#297: Murder in the Museum (1938) by John Rowland

26077477It is understandable that we, as readers, hope for everything we read to be good.  However, it is also unlikely that this will be the case, and so sometimes we have to make do with what a book actually offers us.  It may not be good, so is it interesting?  Does it tell us something new about the era in which it is set or was written?  Failing that, is it at least enjoyable?  Murder in the Museum (1938), the first of two John Rowland books published as part of the British Library Crime Classics series, is not especially good, but it is a lot of fun.  And I’ll take fun.  Fun is underrated.  I could broadside this for its many flaws and failings, but the truth is I ripped through it, didn’t take it too seriously, and had a great time.

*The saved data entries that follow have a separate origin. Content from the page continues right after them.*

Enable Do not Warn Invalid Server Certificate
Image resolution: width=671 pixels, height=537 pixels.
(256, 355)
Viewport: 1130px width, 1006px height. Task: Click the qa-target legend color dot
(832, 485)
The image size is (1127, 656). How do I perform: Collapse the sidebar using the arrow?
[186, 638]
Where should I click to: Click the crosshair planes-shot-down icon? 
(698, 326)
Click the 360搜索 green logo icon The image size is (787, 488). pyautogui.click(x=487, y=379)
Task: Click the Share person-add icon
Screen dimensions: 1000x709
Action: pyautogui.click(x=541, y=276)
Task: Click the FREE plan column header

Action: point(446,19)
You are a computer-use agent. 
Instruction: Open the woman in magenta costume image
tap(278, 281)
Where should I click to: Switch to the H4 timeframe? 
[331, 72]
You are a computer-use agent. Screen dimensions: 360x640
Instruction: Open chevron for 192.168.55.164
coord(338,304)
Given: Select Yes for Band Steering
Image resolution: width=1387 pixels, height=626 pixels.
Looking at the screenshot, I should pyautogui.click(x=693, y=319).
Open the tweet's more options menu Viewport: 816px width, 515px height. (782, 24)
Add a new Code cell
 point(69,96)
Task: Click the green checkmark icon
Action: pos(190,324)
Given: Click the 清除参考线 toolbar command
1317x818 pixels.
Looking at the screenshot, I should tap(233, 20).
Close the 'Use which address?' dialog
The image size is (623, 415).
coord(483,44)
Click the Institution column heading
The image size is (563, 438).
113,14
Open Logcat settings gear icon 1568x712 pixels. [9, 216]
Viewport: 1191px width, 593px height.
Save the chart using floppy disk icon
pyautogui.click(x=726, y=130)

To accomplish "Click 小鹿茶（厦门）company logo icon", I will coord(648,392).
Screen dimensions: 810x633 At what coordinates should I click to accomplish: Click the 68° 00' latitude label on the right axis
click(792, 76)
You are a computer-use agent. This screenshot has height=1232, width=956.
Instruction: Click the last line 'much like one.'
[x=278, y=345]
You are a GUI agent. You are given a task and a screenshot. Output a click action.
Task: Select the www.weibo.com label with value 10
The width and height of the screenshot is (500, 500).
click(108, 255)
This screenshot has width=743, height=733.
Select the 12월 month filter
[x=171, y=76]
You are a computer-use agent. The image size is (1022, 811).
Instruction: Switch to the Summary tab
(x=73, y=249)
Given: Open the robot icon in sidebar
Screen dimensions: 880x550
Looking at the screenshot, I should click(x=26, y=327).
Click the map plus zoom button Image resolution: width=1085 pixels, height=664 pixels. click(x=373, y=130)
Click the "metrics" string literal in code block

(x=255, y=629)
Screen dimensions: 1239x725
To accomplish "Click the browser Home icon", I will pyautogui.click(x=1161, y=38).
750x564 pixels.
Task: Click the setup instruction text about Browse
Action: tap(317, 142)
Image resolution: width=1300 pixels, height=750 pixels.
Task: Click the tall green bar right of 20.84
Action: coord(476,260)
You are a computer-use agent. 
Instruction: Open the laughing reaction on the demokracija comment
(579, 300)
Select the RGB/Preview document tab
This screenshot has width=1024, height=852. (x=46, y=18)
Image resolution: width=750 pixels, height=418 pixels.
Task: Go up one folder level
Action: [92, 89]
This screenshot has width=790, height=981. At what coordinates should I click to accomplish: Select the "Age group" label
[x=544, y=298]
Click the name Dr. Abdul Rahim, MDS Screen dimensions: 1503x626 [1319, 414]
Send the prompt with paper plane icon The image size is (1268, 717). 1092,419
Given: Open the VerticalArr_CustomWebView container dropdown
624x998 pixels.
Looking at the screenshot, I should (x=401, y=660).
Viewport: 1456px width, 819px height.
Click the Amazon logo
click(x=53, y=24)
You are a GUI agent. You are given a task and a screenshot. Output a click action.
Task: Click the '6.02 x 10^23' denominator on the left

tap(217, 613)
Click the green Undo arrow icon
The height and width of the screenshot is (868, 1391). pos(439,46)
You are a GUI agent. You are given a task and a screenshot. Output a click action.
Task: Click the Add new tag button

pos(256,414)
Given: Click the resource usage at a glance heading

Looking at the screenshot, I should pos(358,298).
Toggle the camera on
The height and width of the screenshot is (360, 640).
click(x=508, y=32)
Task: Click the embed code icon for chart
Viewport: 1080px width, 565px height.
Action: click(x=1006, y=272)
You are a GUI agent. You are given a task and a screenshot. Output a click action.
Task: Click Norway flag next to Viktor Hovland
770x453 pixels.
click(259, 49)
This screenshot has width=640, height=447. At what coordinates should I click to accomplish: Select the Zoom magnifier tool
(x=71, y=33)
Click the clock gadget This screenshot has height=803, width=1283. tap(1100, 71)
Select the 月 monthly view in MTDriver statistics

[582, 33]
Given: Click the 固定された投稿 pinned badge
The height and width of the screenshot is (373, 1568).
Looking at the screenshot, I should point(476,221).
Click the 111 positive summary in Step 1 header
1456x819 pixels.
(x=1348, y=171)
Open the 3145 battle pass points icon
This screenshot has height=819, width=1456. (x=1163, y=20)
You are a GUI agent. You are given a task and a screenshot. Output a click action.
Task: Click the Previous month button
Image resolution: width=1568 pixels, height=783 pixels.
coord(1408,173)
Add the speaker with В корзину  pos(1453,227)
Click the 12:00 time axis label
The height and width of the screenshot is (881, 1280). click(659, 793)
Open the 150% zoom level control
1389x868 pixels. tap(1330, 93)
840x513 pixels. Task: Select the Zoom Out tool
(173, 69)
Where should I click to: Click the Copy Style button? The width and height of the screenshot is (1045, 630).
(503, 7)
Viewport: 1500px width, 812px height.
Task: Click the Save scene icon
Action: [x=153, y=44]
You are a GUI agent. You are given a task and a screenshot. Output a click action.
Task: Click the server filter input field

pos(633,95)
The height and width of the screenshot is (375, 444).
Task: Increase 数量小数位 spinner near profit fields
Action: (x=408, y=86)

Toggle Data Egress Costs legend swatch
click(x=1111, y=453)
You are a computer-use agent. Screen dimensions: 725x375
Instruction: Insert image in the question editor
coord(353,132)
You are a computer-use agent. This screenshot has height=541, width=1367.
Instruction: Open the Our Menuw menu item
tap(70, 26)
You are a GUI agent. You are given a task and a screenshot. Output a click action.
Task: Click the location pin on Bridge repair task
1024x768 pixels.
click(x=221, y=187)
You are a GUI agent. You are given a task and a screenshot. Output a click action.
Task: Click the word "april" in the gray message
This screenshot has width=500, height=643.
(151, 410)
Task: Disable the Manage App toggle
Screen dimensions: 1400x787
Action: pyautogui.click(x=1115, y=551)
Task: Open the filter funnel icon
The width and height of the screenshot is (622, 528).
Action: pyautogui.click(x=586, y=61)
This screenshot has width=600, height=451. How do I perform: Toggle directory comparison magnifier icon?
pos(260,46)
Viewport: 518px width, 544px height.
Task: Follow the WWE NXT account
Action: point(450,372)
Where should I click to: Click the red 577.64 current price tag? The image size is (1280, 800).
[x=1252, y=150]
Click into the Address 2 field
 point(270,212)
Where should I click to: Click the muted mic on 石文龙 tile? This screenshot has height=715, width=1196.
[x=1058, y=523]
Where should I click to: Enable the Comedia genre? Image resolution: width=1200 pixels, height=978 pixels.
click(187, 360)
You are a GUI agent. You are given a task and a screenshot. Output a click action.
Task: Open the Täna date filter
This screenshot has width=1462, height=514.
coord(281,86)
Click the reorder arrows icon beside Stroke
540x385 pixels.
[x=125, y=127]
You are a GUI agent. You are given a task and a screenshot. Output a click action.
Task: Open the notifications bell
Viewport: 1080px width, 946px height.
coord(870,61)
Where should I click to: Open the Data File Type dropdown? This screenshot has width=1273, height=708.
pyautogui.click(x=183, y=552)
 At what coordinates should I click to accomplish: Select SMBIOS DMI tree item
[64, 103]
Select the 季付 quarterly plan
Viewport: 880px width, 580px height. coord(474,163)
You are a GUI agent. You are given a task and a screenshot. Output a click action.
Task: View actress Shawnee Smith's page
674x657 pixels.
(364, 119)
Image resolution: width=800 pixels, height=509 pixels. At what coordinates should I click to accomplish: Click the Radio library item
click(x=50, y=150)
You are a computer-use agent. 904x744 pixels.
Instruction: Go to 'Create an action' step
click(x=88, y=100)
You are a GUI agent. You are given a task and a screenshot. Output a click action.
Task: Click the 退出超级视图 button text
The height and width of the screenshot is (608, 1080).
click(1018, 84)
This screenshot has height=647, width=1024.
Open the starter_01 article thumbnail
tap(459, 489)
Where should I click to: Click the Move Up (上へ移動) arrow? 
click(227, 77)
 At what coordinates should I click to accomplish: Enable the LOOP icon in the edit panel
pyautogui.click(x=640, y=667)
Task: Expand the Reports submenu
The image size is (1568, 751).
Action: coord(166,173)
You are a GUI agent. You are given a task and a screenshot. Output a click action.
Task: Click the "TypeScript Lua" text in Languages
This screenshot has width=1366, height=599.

Henry Fairhurst — a meek, unassuming man, very much brow-beaten by his domineering sister, and with more than a little of Anthony Berkeley’s Ambrose Chitterwick about him — encounters a dead body in the British Museum’s reading room (precursor to the British Library proper, it would appear) and is swept into the reluctant auspices of Inspector Shelley and Sergeant Cunningham as they try to track down the killer.  Essentially, that is the plot.  Shelley and Cunningham investigate, Fairhurst brings them information as he looks into things separately, and while Shelley bemoans Fairhurst’s interruptions there can be no denying that many of this amateur’s observations have a heavy bearing in solving the case.  And it’s just as well he is there to chip in, because Shelley — despite repeated authorly assurances about his fame and the brilliance of Scotland Yard — is so hilariously incompetent that it nearly defies belief.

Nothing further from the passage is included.